Soy Production in the Cerrado: Unlocking investment in landscapes through credible greenhouse gas reporting

[news_posted_on] April, 30 2026

By aligning corporate climate commitments with real-world action in the Cerrado, this report energizes a broader effort to reshape one of the planet’s most important commodity landscapes.

By WWF-Brazil, 

WWF-Brazil and WWF-UK, in partnership with 3Keel and the Responsible Commodities Facility (RCF), present this report as the outcome of a broad, collaborative process involving businesses, NGOs, MRV providers, traders, feed manufacturers, retailers, and financial institutions active in the Cerrado soy supply chain. 

The Brazilian Cerrado is one of the world's most important, and most threatened ecosystems. It produces nearly half of Brazil's soy while playing a critical role in climate regulation, water systems, and biodiversity. Yet agricultural expansion has driven significant loss of native vegetation, making the transition to deforestation- and conversion-free (DCF) soy production more urgent than ever. At the same time, for many food and beverage companies, scope 3 emissions represent more than 90% of their total carbon footprint and land use change in sourcing regions like the Cerrado is the single largest driver. 

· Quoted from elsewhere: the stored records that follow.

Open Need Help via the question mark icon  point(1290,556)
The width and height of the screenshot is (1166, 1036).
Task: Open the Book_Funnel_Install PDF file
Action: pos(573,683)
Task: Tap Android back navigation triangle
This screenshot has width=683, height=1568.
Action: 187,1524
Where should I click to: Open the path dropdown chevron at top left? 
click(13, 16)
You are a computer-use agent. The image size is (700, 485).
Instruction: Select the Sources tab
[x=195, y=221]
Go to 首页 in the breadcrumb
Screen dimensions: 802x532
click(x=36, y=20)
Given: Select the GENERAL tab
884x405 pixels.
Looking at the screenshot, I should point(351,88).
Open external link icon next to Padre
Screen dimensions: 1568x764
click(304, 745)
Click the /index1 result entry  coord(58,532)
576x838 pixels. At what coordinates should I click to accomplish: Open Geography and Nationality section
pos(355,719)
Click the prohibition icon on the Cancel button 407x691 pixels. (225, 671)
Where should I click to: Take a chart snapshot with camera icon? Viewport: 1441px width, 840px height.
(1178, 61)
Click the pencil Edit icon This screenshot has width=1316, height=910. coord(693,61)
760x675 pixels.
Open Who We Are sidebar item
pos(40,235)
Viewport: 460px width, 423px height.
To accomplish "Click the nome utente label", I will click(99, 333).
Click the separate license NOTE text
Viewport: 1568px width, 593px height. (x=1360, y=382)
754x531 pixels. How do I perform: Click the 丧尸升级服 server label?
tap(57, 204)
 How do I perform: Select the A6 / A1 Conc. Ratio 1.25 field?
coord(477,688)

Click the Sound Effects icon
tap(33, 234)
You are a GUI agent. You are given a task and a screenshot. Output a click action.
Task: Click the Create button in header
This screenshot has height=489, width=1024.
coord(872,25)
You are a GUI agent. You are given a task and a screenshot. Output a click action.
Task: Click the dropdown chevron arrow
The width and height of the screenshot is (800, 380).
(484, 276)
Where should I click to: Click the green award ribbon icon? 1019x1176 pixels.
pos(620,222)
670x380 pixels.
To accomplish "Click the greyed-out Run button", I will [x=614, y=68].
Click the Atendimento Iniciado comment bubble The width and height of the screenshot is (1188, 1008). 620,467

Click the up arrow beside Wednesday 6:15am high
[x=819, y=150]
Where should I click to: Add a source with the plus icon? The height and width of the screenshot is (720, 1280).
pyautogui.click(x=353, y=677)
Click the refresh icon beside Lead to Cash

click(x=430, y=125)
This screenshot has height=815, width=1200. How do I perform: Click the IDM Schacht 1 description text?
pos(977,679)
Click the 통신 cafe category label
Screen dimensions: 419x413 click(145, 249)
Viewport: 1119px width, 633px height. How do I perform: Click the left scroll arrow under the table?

This report examines how companies sourcing soy from the Cerrado can credibly link investments in sustainable production to their scope 3 GHG inventories. It focuses on two interconnected challenges: establishing sufficient physical traceability across complex, multi-actor supply chains, and designing robust monitoring, reporting, and verification (MRV) systems that meet the requirements of international accounting standards, in particular the GHG Protocol's Land Sector and Removals Standard (LSRS) and the SBTi FLAG Guidance. 

A central finding of the report is that land use change emissions, which represent the largest share of Brazilian soy's carbon intensity, are also the only source of emissions that can be fully measured using remote sensing approaches in compliance with international GHG standards, significantly reducing costs and easing the burden on producers. Focusing on monitoring and reducing land use change emissions therefore represents the most immediate and impactful opportunity to reduce the carbon intensity of Brazilian soy. 

To ground these findings in practice, the report uses the Responsible Commodities Facility (RCF) as a case study. The RCF is a blended finance fund that provides low-interest credit to farmers committing to DCF soy production, backed by major UK retailers and international banks. In 2026, the RCF is piloting a digital chain-of-custody model designed to maintain physical traceability from participating farms through to downstream funders, whose purpose is to enable companies to link their investments directly to measurable GHG outcomes in their scope 3 inventories. 

The report concludes that while current standards present real challenges, particularly indirect, commoditized supply chains, there are practical steps companies can take today. Prioritizing land use change monitoring, collaborating across the supply chain to pilot traceability approaches, and investing in blended finance structures are all actions that can unlock private investment in sustainable agriculture while advancing credible GHG accounting. 

By bridging corporate climate commitments with on-the-ground action in the Cerrado, this report contributes to a growing effort to transform one of the world's most critical commodity landscapes.